I never had access to health care before Obamacare
My plan keeps Ocare for those who want it. You may be one of them. I have no problem with that. I had health care my entire adult life UNTIL Ocare came along – now I have none. Can’t afford a plan without subsidies which are welfare and I don’t want welfare.
Ocare cost millions of people a full-time job due to the employer mandate. Now those folks either have no job or have one or more full-time jobs. If I could afford an Ocare policy it would cover maternity care, part enlargement, tattoo removal, gender change, weight loss treatment, mental health, addiction treatment, etc, etc, etc. Those are regulations in Ocare – I will never need those things – that’s why the policies are too expensive – due directly to mandates by Ocare.
That’s all fine – let those who want Ocare have it. Pay for it out of general taxes. Let the rest of us buy a dirt cheap free market plan with no mandates the way we could before Ocare.
The R plan is welfare for insurers via tax credits – same as Ocare is via subsidies.
Today people who get insurance through employers get tax credits because they pay for premiums with before tax dollars. The R plan gives tax credits for those who don’t get insurance from their employer. It is welfare but I think it’s better than Ocare, except they also have mandates so it will, as you say probably be another failure. The government cannot help us on health care – same as they can’t help with much else – the government is the problem, not the solution.
I meant to say: Now those folks either have no job or have one or more PART-time jobs.
Is Obamacare why the unemployment rate is so high?
Mental health care isn’t necessary? Are you serious? Obviously you’ve never experienced any serious mental illness, nor has anyone in your life.
If you might need it, pay for it.
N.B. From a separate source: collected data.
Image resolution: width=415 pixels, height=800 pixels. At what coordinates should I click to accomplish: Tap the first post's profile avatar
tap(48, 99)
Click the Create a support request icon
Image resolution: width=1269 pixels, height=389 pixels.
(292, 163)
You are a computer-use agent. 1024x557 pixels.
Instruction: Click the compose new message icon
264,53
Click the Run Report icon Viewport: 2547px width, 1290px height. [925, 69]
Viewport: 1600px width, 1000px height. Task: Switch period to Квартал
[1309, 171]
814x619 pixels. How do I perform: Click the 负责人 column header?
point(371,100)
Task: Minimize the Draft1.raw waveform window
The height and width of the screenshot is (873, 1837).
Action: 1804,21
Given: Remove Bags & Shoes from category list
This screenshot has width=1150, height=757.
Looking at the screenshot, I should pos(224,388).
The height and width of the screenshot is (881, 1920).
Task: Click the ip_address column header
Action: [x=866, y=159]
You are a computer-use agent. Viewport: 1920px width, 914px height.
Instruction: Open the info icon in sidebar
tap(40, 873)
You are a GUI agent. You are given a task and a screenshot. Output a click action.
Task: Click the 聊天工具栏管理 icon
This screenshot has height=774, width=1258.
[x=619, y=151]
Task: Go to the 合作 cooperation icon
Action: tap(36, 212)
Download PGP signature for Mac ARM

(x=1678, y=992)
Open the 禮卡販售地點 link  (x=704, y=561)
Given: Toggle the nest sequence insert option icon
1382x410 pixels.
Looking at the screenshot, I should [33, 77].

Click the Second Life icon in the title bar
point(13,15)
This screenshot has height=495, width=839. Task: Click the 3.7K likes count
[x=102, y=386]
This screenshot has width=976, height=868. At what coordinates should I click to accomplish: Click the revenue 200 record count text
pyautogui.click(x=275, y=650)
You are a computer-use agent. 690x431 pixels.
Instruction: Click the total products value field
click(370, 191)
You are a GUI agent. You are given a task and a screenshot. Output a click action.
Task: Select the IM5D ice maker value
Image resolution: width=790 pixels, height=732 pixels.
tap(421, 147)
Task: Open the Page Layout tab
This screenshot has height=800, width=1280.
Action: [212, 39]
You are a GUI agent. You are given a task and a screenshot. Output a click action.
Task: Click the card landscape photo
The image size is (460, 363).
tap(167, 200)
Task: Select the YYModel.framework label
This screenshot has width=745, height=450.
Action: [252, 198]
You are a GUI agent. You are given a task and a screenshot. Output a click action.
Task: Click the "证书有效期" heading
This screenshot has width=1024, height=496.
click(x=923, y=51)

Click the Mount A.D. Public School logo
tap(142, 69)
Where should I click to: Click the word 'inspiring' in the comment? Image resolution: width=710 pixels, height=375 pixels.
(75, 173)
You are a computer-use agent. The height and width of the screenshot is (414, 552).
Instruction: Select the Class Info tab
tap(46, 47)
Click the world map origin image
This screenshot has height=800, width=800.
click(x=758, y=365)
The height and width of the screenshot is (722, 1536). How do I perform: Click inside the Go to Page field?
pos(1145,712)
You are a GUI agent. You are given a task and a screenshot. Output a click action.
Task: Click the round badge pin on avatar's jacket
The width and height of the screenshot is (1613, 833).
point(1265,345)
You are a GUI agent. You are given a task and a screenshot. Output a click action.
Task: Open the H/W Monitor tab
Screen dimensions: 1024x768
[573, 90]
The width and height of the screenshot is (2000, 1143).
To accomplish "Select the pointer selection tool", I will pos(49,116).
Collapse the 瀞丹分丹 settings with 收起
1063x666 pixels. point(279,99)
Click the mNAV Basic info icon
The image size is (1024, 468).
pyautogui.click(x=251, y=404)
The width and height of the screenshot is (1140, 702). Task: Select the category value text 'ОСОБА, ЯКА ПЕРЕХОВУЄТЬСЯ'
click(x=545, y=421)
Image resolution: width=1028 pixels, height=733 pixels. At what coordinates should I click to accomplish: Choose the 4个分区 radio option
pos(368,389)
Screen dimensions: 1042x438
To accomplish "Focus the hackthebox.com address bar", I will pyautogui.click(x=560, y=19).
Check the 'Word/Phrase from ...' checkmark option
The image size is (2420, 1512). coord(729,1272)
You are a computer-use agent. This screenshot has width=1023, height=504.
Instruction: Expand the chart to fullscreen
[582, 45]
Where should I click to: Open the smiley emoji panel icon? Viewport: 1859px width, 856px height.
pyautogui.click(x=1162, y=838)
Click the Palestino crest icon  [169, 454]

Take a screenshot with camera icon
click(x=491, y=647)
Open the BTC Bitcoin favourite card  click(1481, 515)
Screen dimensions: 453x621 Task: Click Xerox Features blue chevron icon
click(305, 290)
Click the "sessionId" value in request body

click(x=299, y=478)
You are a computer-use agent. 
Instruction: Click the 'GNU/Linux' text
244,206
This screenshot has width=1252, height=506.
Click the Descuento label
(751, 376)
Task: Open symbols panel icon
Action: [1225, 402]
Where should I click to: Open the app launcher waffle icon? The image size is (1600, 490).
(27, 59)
That will add a little to your premium. It usually isn’t expensive like surgery, etc. Should not cost you a lot. I’m old enough to know I won’t need it, and if I do, I’ll have to pay the hourly fee.
Everyone might need it.
Someone very close to me thought he was old enough to know he wouldn’t need it, then in his 40s he was hit with a serious suicidal depression requiring weeks of inpatient care. That’s a potential financial catastrophe for almost any family. Medical insurance that doesn’t cover things like that doesn’t meet the fundamental purpose of insurance, which is to spread the cost of catastrophic losses in a particular category across lots of people, so everyone pays a little instead of a few people a lot.
Also, much health insurance is bought through employers, which greatly limits the choices employees have. Health insurance was not a well-operating free market before the ACA, and still isn’t, but I think the ACA, though imperfect, is a clear improvement in the regulatory regime.
What odd logic. If someone tells you an outcome is highly probable, you automatically assume that outcome must be in his financial self-interest?
(My employment or income does not depend on interest rates. I’m not in the lending business.)
I’m not an economics expert but common sense tells me that until there is affordable housing for those living near or below the poverty line the homeless problem is going to continue to escalate.
They will have trouble affording anything, depending on how little income they have. They could move to a lower cost area and that might help their housing problem if they can make about the same income in the new location.